* ZU ERLEDIGENDE AUFGABEN *
**A.** Beantworte anhand des Textauszugs über die Fahrt nach Böhmen diese Fragen:
(i) Wo kämpfte der örtliche Großmogul um Punkte?
(ii) Unter welchem Namen lief die Tour?
(iii) Wozu wurde die ehemalige Tschechoslowakei schon einmal besucht?
**B.** Prüfe, ob die folgenden Aussagen zum Textauszug über die Fahrt nach Böhmen passen:
(i) Das Wetter machte einen Anorak notwendig.
(ii) Das südliche Nachbarland wurde lange vernachlässigt.
(iii) In der Landeshauptstadt gab es für die Autoren ein ansprechendes Angebot.

* TEXTAUSZUG *
####################

Die Woche neigt sich mal wieder dem Ende zu, die Sonne lacht, das Wetter machte einen Anorak nicht notwendig und das Autorenkollektiv hat Bock auf Fussball. Da der örtliche Großmogul in schwäbischen Gefilden um Punkte kämpfte und uns in der Landeshauptstadt so gar nix anzusprechen wusste, streckte man seine Fühler im Rahmen der "Lerne-deine-Heimat-kennen-Tour 2017" mal gen Böhmen aus. Viel zu lange und viel zu sträflich wurde unser südliches Nachbarland links liegen gelassen. Zwar wurde die ehemalige Tschechoslowakei schonmal im Rahmen des hafers besucht, allerdings nur zur Beschaffung von Rauch- und Trinkwaren. Doch heute sollte alles anders werden.

####################

* ANGEZEIGTE DATEN *
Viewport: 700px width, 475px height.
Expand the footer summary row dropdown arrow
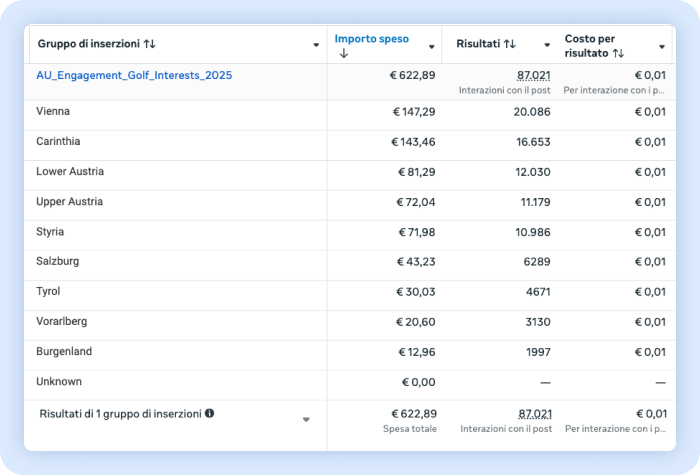tap(306, 420)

####################

* LÖSUNGEN ZU AUFGABEN *
**A.**
(i) In schwäbischen Gefilden.
(ii) „Lerne-deine-Heimat-kennen-Tour 2017“.
(iii) Nur zur Beschaffung von Rauch- und Trinkwaren.

**B.**
(i) Nein: „das Wetter machte einen Anorak nicht notwendig“.
(ii) Ja: „Viel zu lange und viel zu sträflich wurde unser südliches Nachbarland links liegen gelassen.“
(iii) Nein: „uns in der Landeshauptstadt so gar nix anzusprechen wusste“.